Het was aangenaam rustig in het lokaal. Het zonnetje straalde en paar aangename stralen vielen op mij, zittend achter mijn bureau. Heerlijk! Ik doe mijn ogen dicht. Leun met mijn hoofd op mijn hand, met mijn andere hand houd ik mijn vulpen vast en doe net of het nakijkwerk lees. Ik dommel stiekem een beetje in. Zo lekker, zo lekker … Ik geniet.
Deel 3 - Het causaal verband met het verbinden
Tot dat, tot dat de twee conciërges het lokaal binnenstormen met een EHBO-doos paraat en paar kinderen in hun kielzog.
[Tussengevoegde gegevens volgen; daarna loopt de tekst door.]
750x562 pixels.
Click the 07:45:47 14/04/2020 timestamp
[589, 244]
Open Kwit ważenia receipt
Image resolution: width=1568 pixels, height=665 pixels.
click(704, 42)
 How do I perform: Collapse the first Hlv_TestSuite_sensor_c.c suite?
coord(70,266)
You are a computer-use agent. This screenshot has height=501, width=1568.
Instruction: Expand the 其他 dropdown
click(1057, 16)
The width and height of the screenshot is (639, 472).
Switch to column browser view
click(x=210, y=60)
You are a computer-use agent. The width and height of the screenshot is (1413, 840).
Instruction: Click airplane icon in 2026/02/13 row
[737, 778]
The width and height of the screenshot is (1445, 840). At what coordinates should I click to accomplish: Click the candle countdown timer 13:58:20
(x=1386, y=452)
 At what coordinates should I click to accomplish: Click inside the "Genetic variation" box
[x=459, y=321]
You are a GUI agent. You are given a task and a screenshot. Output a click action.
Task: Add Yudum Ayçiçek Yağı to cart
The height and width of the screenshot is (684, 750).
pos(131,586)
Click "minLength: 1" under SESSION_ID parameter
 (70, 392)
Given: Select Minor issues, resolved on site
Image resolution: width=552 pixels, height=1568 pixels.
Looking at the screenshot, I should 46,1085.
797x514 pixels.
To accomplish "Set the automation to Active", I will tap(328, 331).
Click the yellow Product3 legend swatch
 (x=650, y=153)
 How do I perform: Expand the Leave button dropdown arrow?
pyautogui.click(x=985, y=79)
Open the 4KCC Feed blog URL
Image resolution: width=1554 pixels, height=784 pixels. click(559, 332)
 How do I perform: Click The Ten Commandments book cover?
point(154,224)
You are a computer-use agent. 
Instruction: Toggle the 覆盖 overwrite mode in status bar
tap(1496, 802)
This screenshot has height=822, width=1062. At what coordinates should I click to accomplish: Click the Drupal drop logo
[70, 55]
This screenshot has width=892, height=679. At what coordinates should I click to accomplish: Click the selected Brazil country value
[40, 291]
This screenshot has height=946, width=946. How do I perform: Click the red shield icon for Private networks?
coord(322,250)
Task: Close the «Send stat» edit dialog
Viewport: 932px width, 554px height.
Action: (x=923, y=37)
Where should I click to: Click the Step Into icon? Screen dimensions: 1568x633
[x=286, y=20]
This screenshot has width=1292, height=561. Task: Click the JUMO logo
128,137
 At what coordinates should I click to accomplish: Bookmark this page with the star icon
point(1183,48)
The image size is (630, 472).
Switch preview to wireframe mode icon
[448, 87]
Ik schrik, schiet van mijn stoel en klap met mijn neus op het bureau. "Bent u gewond meester?!", vraagt conciërge Andrea, "De kinderen zeiden dat u gewond achter u bureau lag." Ondertussen opgestaan en van de schrik aan het bekomen, kijken we beide naar het inktdoekje vol rode inkt wat ik vast heb en tegen mijn hoofd hield terwijl ik in het zonnetje zat te genieten. Tegelijk beseffen we dat het doekje door de kinderen werd aangezien als bloed dat uit mijn hoofd kwam. Net op het moment dat we er om kunnen lachen, voel ik dat in mijn neus wat begint met stromen, en vlot ook. Roept één van de leerlingen: "Meester, u heeft een bloedneus!" Snel het hoofd omhoog en voorruit stekend, het bloeden weghoudend van mijn kleding. Conciërge Andrea pakt een verbandje uit de EHBO-kist en houdt het onder en tegen mijn neus.
Vervolgens komt de directeur binnenlopen nieuwsgierig naar al het rumoer en wie er nou gewond is. Directeur: "Ah, de conciërges zijn met de EHBO-kist gekomen om meester te helpen met zijn bloedneus." Waarop de andere conciërge Rino, begint met uitleggen: "Nou nee, meester heeft een bloedneus gekregen omdat we met de EHBO-kist binnenkwamen."